Massive transformative purpose
To get this transformation going, you have to understand the purpose of the organization – “the Massive Transformative Purpose.” In other words, how do you improve the world? A good example is Patagonia. Patagonia’s Mission Statement is: “Build the best product, cause no unnecessary harm, use business to inspire and implement solutions to the environmental crisis.” Such purposes create a pull effect, which attracts the best people to come and work for you. Therefore, you need to move from manage (push) to mobilize (pull). If you can create this pull, people will want to connect to you emotionally. This is important and sustainable. People will be intrinsically motivated to work for you, becoming more committed and less likely to move to the next employer.

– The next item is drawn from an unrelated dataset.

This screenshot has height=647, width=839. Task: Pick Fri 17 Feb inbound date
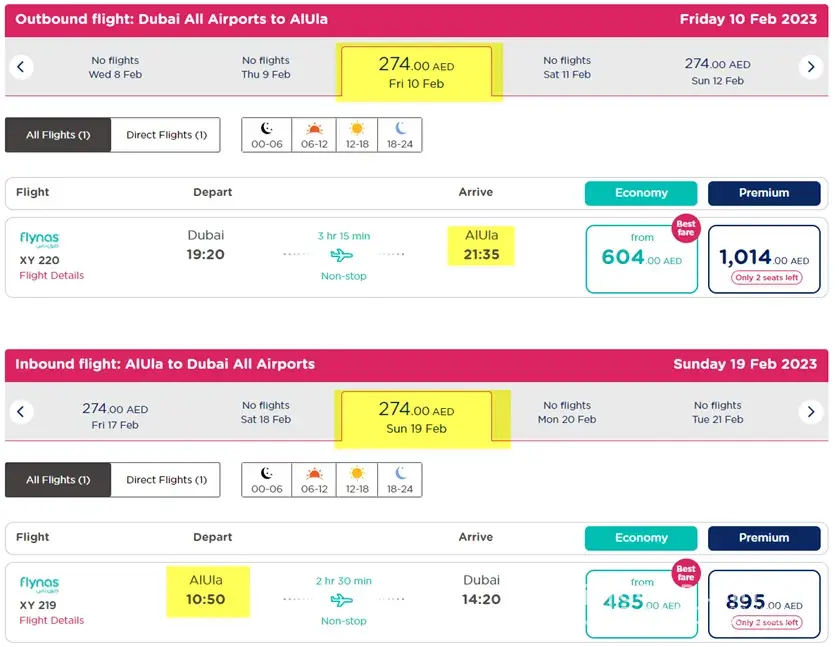pos(115,416)
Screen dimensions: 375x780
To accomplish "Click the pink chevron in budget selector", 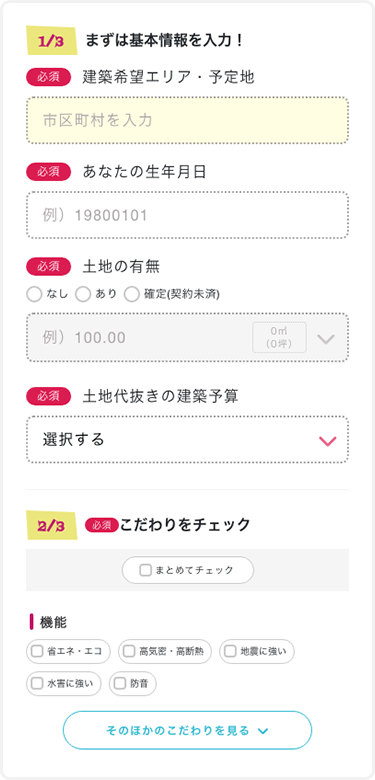I will tap(327, 441).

“Rationality creates conclusions; emotion creates commitment, willingness, and change.”
Short feedback cycles
In addition to your purpose, you should also review your internal processes. Move from year-end reviews to OKRs (objectives and key results). Everyone sets their own objective for the coming week in full openness and transparency with the whole company. This is how things work at Google, Intel, LinkedIn, etc. This leads to more team building and less politics – to more learning, more motivation, and earlier correction of errors. Move from long feedback loops to short feedback loops within your organization and to your clients. You can use Design Thinking and Lean Startup methods for this. They came into existence to do short-cycle development: today an idea, tomorrow testing the idea with your (possible) customer/end consumer. Real clients!
Cost of experiment
Thanks to the short-cycle way of working (iterations), the cost of experimentation is lower than the cost of planning. With this mechanism, GE reduced costs and time with 50% to 75% by using Design Thinking and Lean Startup, compared to the old way of innovation development methodologies. The half-life time of knowledge is reduced from 30 years to five years. In IT it even became two years. For example, in IT, when you do not improve yourself in four years, you are out – a bit exaggerated but it does happen.